The Corona virus can affect us physically, emotionally, economically, socially, psychologically.
When we are facing any type of crisis, fear and anxiety are inevitable, normal responses to uncertainty and threatening events.
It’s very easy to get lost in rumination and worry about all kinds of things that are out of our control; what may happen in the future; how we and our loved ones might be affected; how our community or the world around us may be affected and so on.
The following tips may help us all to cope with living with Covid-19/ the Coronavirus
Focus on what is in your control
While it is natural to feel anxious and to worry, focusing too much on the things we cannot control can increase our anxiety and helplessness. So the single most useful thing we can do in any type of crisis, is to focus on what is in our control.
Acknowledge thoughts and feelings
Silently and kindly acknowledge whatever is showing up inside: thoughts, feelings, emotions, memories, sensations, urges. See if you can be curious about these reactions rather than immediately responding to them, gently observing them with curiosity.
Come back to the body
While observing our inner experiences, see if it is possible to bring attention to what is happening inside the body, physically. See if you can bring attention to these things without attempting to change them:
- the physical sensations of your feet on the floor
- the sensations at the points of contact your body is making with the chair
- the sensations of sitting in your posture, areas of tension
- the physical sensations of the breath as you breathe in and out. Perhaps following the breath from the tip of the nose, all the way in through the mouth and down, all the way to where the in-breath ends; and then following it all the way out again.
Engage in the present
Get a sense of where you are and refocus your attention on your surroundings in this moment. You could try these tips to help you do this:
- notice 5 things you can see around you
- notice 3-4 things you can hear
- notice what you can taste in your mouth
- notice any smells around you
- notice the physical movements in your body as you continue with the tasks you are doing in hand
Doing things that matter most to us can maintain our moods and bring about a sense of wellbeing. Are there things you have been meaning to do for some time, but you haven’t had the time to get around to? Now could be that time – re-engage in things you used to enjoy, learn a new skill, have a sort out, or simply refocus on your wellbeing.
What simple ways can you look after yourself, those you live with, and anyone you can realistically help?
Throughout the day, ask yourself, “what small step (no matter how small) could I take to look after myself, others around me?” and then engage in that activity fully and with all of your focus.
Make room for difficult emotions that are around you and be kind to yourself when they show up. These times are anxiety provoking and stressful for many of us and this comes out in different ways, such as anger, sadness, loneliness, guilt, confusion, fear and many more.

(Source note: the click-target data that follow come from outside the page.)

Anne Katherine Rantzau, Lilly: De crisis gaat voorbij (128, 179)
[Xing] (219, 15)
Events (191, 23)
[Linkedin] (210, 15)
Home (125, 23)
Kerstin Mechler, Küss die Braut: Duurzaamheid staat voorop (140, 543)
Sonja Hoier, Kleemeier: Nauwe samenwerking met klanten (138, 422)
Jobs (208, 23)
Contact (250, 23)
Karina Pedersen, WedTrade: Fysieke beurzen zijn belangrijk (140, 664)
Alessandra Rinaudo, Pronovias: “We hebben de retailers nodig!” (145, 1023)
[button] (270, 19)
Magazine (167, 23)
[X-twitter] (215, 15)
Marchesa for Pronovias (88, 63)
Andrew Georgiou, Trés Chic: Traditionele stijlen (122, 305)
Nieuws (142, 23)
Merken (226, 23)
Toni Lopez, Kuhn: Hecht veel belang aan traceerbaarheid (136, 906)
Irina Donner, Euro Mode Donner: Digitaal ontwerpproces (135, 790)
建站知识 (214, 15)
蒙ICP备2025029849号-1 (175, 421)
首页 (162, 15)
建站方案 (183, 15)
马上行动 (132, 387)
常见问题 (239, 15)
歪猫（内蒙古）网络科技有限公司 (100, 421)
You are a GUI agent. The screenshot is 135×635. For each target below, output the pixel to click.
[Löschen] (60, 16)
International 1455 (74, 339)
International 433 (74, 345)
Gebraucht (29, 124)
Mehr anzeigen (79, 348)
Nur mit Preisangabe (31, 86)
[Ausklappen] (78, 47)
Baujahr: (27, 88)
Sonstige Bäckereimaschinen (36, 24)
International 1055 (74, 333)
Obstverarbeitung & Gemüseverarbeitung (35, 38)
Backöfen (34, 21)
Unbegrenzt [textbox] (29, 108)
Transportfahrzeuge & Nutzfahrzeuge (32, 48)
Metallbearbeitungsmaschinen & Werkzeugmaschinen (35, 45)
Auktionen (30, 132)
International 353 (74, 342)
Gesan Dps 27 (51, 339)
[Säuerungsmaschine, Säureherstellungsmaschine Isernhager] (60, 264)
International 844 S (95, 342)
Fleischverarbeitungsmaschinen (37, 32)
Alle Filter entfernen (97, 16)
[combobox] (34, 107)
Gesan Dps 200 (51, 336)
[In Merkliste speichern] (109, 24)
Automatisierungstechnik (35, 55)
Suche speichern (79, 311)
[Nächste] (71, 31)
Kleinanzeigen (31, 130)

We can’t stop uncomfortable emotions from showing up, so instead of squashing them down, see if it possible to allow yourself to experience a little more of them than you might normally, even though they are difficult.
Treating ourselves and others with kindness and with an understanding that these times are difficult and we are doing our best to cope, is really important for our wellbeing. Self-kindness is important in caregiving to others. If you have travelled by plane you’ll be familiar with the advice to put our own oxygen mask on before we can help others.
Taking committed action in line with our values has been scientifically proven to boost wellbeing. Some of your values may include humour, respect, honesty, caring, love, compassion, patience, kindness.
What sort of person do you want to be as you go through this crisis? What do you stand for in the face of this? How do you want to treat others, your neighbours, yourself?
What are the kind, caring ways you can treat yourself, your family, neighbours, community. When you look back on this crisis, how would you like to be able to describe your actions?
Identify resources for help and assistance, support and advice. Who can you speak to in your friends, family, neighbours and health professionals or emergency services.
Make sure you have a list of emergency helpline numbers, including psychological help, that you or others can access easily if needed.
Can you be a resource for others? If so, let them know.
Disinfect and Distance physically
Of course, wash your hands! And keep 2 meters apart from anyone when leaving the house. These simple steps save lives.